##### Data shown
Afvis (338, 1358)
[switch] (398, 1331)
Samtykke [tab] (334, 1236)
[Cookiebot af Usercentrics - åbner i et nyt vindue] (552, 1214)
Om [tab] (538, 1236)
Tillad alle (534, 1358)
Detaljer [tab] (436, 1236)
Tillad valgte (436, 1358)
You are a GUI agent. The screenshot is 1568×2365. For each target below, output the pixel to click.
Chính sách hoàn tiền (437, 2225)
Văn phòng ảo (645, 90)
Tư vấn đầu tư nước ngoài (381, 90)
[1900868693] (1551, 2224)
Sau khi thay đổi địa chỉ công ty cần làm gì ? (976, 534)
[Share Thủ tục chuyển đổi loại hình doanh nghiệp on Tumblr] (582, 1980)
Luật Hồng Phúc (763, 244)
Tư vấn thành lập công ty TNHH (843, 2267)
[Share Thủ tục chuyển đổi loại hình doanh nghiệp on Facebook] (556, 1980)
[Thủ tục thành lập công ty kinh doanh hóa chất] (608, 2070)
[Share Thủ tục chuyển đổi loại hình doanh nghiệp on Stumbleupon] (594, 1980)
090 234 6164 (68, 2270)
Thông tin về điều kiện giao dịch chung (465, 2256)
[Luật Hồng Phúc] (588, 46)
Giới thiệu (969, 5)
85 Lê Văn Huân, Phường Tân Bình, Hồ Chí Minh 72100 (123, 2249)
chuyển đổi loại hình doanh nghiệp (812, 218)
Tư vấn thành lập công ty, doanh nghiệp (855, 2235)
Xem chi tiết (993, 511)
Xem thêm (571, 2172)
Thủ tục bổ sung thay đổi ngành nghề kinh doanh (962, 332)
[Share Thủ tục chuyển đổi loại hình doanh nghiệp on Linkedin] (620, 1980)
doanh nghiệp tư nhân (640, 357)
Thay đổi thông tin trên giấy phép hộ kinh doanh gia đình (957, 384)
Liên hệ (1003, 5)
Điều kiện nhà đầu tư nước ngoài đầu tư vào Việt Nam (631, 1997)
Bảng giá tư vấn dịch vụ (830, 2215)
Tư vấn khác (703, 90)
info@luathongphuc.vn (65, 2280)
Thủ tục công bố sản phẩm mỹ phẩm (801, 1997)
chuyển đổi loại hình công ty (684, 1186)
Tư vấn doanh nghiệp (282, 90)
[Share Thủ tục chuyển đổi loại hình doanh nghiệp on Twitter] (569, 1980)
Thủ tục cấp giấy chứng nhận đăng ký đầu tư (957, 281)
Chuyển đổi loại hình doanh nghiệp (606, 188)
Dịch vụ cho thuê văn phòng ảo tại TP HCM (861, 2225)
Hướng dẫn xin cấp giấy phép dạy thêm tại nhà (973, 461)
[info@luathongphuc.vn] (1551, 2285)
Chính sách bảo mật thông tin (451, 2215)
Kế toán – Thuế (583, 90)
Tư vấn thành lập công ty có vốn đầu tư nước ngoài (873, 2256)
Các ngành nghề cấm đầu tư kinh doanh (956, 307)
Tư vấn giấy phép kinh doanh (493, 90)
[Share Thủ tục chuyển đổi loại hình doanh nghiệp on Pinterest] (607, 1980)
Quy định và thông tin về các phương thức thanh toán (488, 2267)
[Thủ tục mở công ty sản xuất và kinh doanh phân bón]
##########
Task to carry out:
Once the line with "Tư vấn doanh nghiệp (282, 90)" is found, write out that line and every one after it through the last line of the records, exactly and with nothing else.

Output below:
Tư vấn doanh nghiệp (282, 90)
[Share Thủ tục chuyển đổi loại hình doanh nghiệp on Twitter] (569, 1980)
Thủ tục cấp giấy chứng nhận đăng ký đầu tư (957, 281)
Chuyển đổi loại hình doanh nghiệp (606, 188)
Dịch vụ cho thuê văn phòng ảo tại TP HCM (861, 2225)
Hướng dẫn xin cấp giấy phép dạy thêm tại nhà (973, 461)
[info@luathongphuc.vn] (1551, 2285)
Chính sách bảo mật thông tin (451, 2215)
Kế toán – Thuế (583, 90)
Tư vấn thành lập công ty có vốn đầu tư nước ngoài (873, 2256)
Các ngành nghề cấm đầu tư kinh doanh (956, 307)
Tư vấn giấy phép kinh doanh (493, 90)
[Share Thủ tục chuyển đổi loại hình doanh nghiệp on Pinterest] (607, 1980)
Quy định và thông tin về các phương thức thanh toán (488, 2267)
[Thủ tục mở công ty sản xuất và kinh doanh phân bón]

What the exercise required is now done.